The genius from Stratford-upon-Avon has worn many hats over the years, with imaginative scholars casting him as a closet Catholic, a mainstream Protestant, an ardent capitalist, a Marxist, a misogynist, a feminist, a homosexual, a legal clerk and a cannabis dealer – yet the words “Shakespeare” and “science” are rarely uttered in the same breath. A surprise, perhaps, given that he was producing his greatest work just as new ideas about the human body, the Earth and the universe were transforming Western thought. But a re-evaluation is on the horizon. Scholars are examining Shakespeare’s interest in the scientific discoveries of his time – what he knew, when he knew it, and how that knowledge might be reflected in his work.

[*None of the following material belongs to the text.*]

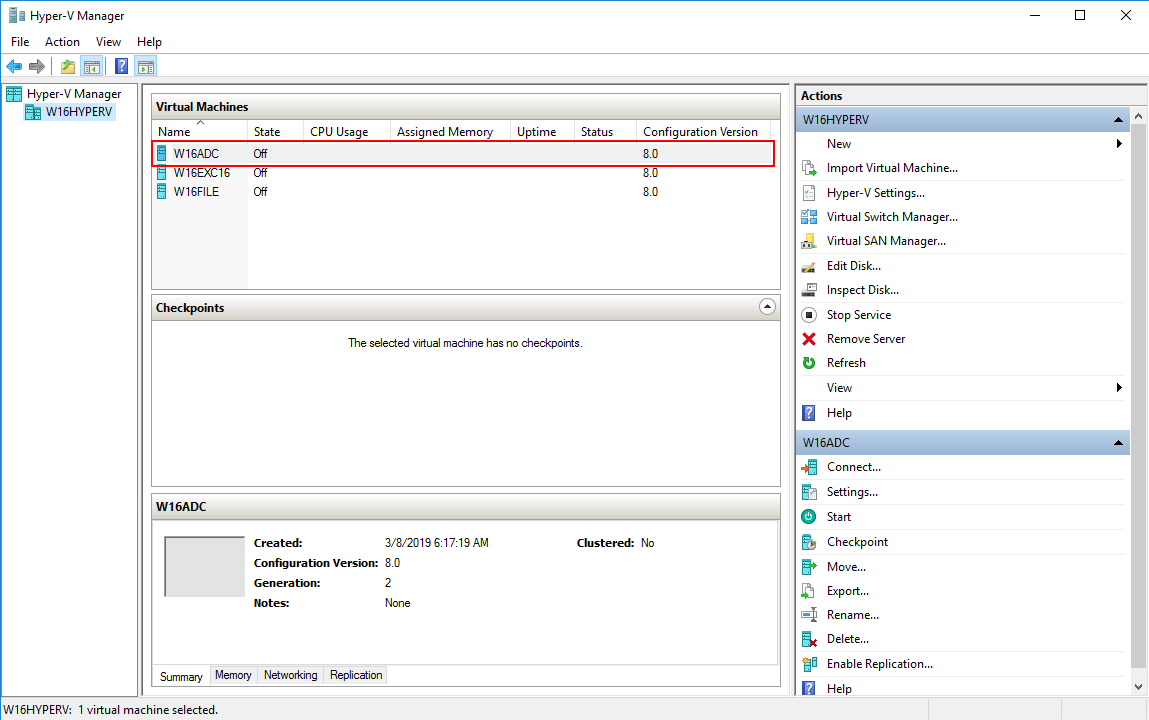This screenshot has width=1149, height=720.
Task: Click the Help icon in the toolbar
Action: pyautogui.click(x=121, y=67)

Take astronomy. The plays are full of references to the Sun, Moon, stars, comets, eclipses and heavenly spheres – but these are usually dismissed as strictly old-school, reflecting the (largely incorrect) ideas of ancient Greek thinkers such as Aristotle and Ptolemy. Although Copernicus had lifted the Earth into the heavens with his revolutionary book in 1543 – 21 years before Shakespeare’s birth – it supposedly took decades for the new cosmology to reach England; and anyway, the idea of a sun-centred universe only became intellectually respectable with the news of Galileo’s telescopic discoveries in 1610. By then, Shakespeare was ready for retirement in Warwickshire.
But we shouldn’t be so hasty. The Copernican theory attracted early adherents in Britain, beginning with a favourable mention in Robert Recorde’s The Castle of Knowledge in 1556. The first detailed account of the theory by an Englishman came from Thomas Digges, whose book included a diagram of the solar system in which the stars extend outward without limit – a vision of a possibly infinite cosmos. Shakespeare had multiple connections to the Digges family. For a time they lived a few hundred yards apart in London, and Digges’s son, Leonard, was a fan of the playwright and contributed an introductory verse to the First Folio.

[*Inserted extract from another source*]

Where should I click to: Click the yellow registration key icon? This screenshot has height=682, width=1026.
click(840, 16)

Other science-minded Englishmen were flourishing in Shakespeare’s time. There was Thomas Harriot, for example, who aimed a telescope at the night sky several months before Galileo. And John Dee, who was something like a science adviser to Queen Elizabeth (and who has been suggested as the model for Prospero in The Tempest).
The Italian philosopher and mystic Giordano Bruno travelled to England in the 1580s lecturing on Copernicanism. The curriculum at London’s Gresham College, founded in 1597, included astronomy, geometry and medicine. Francis Bacon’s The Advancement of Learning, championing observation and empirical knowledge, was published in 1605, around the time Shakespeare was working on King Lear. Michel de Montaigne’s sceptical essays had appeared in English two years earlier.
Shakespeare could have seen evidence of the “new astronomy” with his own eyes. In November of 1572, a bright new star appeared in the constellation of Cassiopeia. (We now know it was a supernova, the explosive death of a massive star.) Shakespeare was only eight at the time – but we know Digges made observations of it, as did astronomer Tycho Brahe in Denmark. Today we call it “Tycho’s star”.
Donald Olson of Texas State University has argued that the star observed by Prince Hamlet shining “westward from the pole” was inspired by Shakespeare’s boyhood memory of Tycho’s star – reinforced, perhaps, by a reference to it in Holinshed’s Chronicles 15 years later. (At the very least, Shakespeare would have seen the next supernova, “Kepler’s star”, in 1604.) One might note that Brahe observed the stars from the Danish island of Hven, a stone’s throw from the castle of Elsinore, Shakespeare’s setting for Hamlet.